### DATA RECORDS ###
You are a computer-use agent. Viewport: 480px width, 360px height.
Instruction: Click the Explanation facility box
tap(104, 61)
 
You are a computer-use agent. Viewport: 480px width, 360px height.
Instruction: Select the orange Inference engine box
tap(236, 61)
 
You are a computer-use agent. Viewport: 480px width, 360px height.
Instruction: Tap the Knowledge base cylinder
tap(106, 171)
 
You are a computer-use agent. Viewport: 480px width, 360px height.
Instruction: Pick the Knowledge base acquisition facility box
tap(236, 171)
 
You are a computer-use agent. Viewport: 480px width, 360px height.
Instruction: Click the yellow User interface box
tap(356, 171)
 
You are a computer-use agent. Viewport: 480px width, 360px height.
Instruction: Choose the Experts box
###
### DATA RECORDS ###
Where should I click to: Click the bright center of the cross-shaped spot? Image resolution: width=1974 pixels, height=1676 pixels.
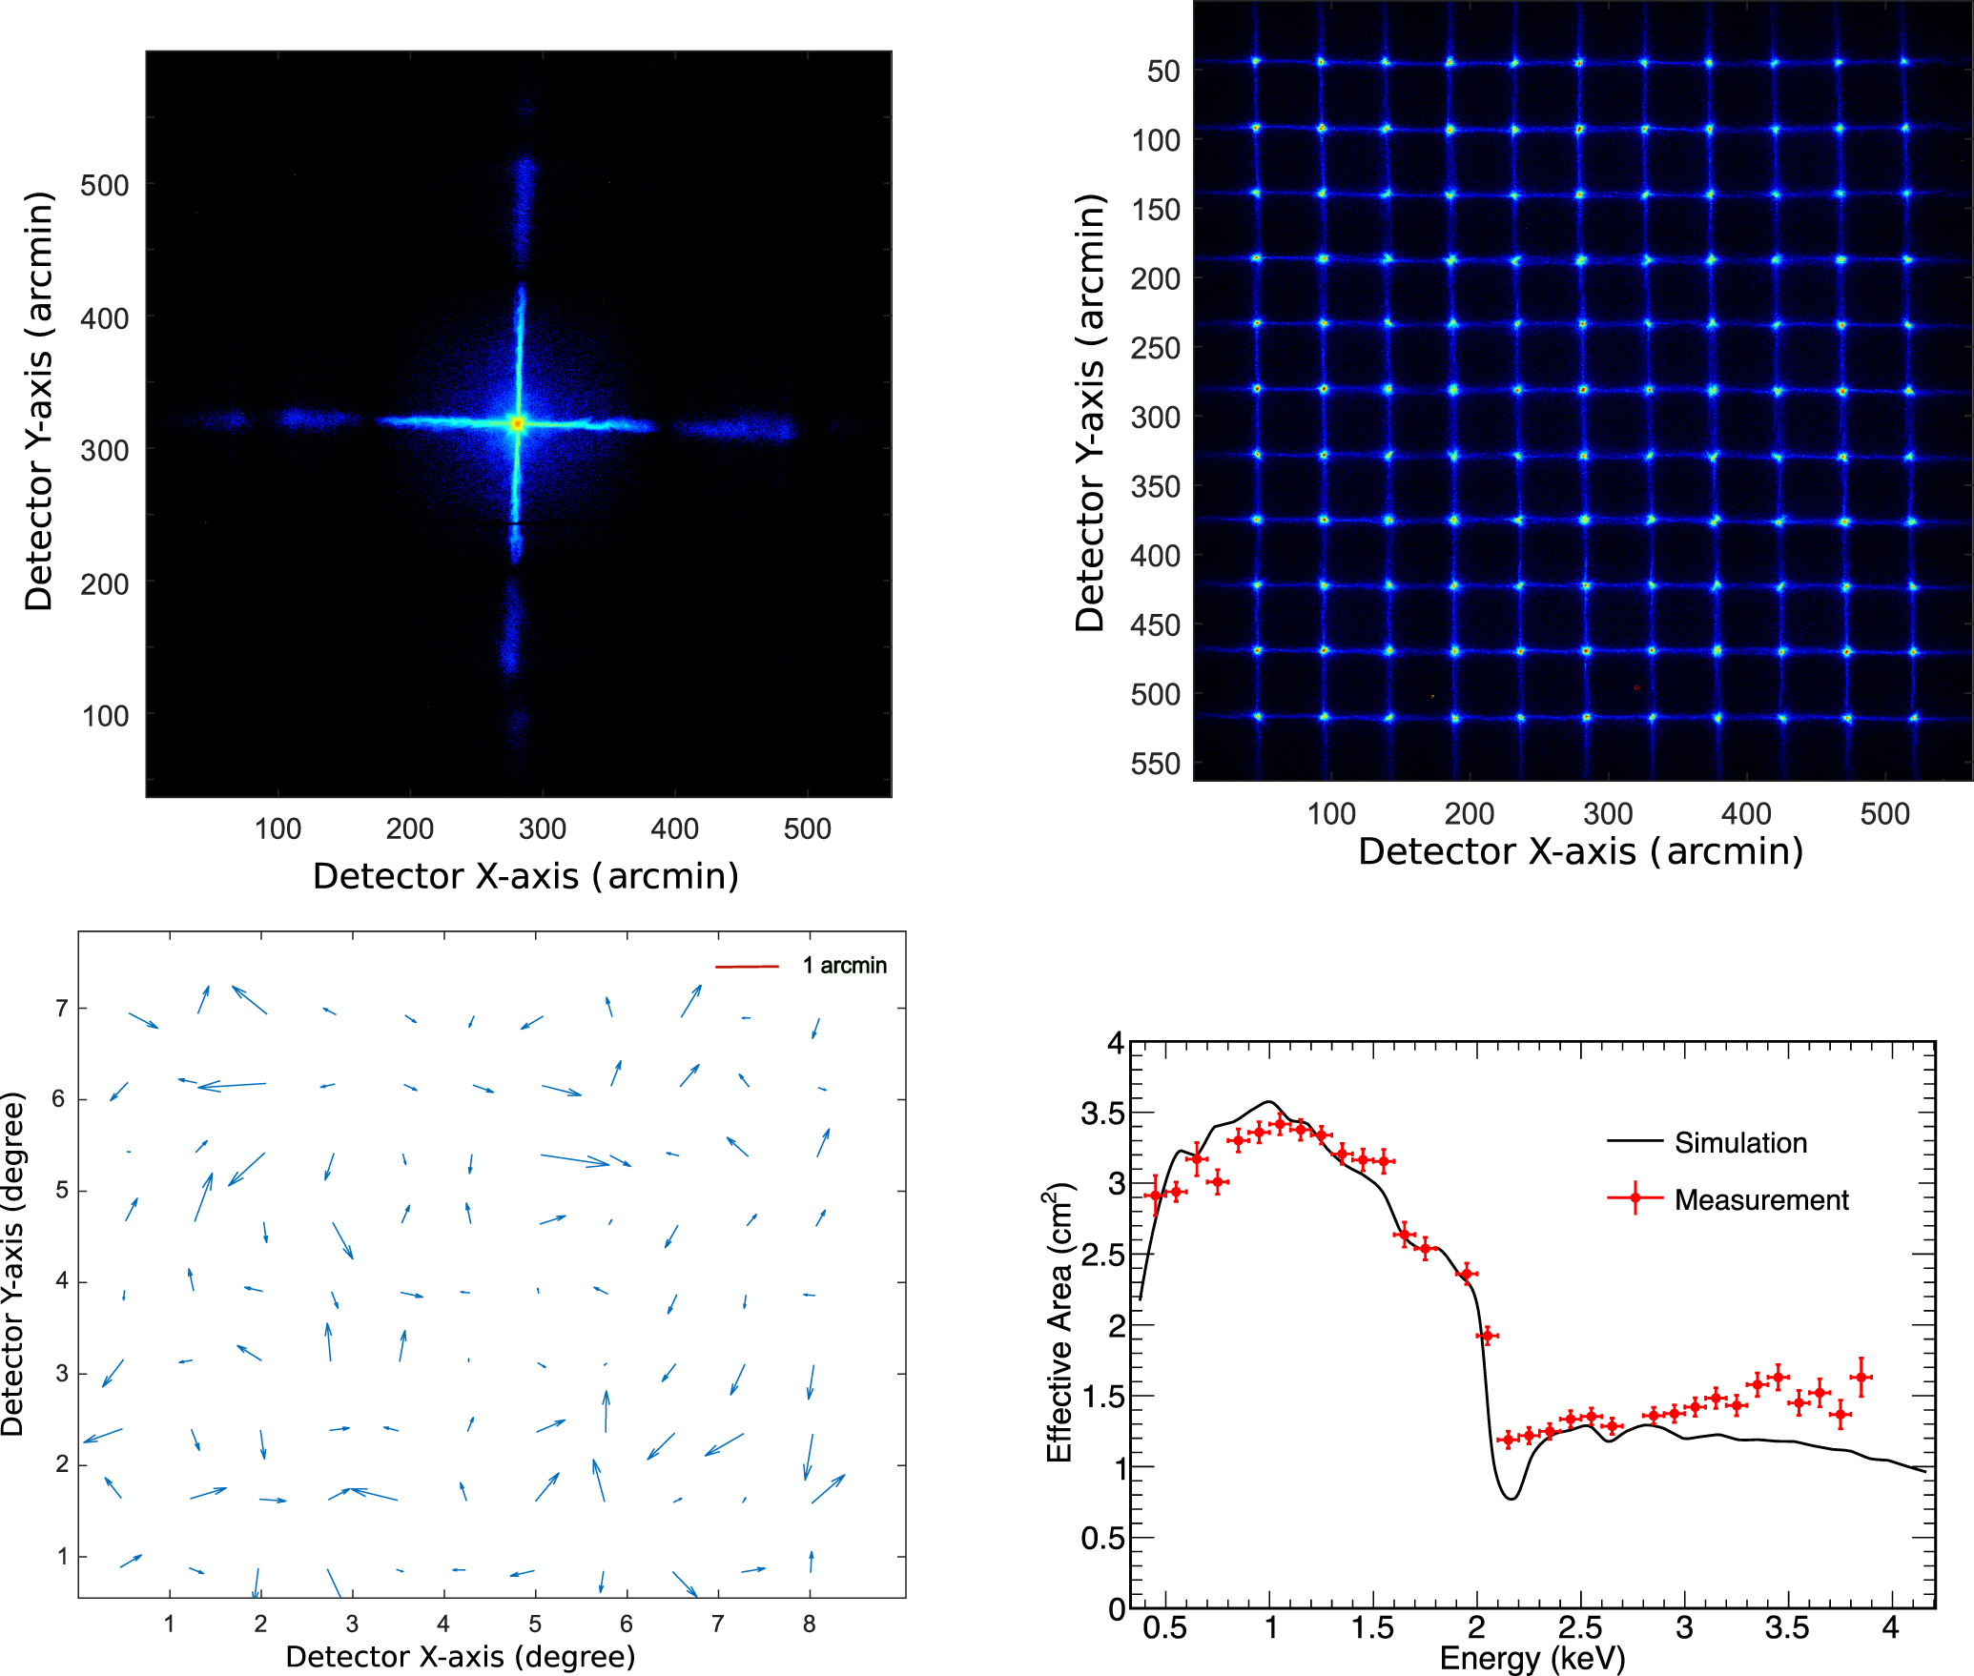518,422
###
### [DIRECTIONS FOR THIS TASK]
Pick out each line in the material above that contains the word "facility", and copy those lines in full.

### [EXERCISE ANSWER]
Instruction: Click the Explanation facility box
Instruction: Pick the Knowledge base acquisition facility box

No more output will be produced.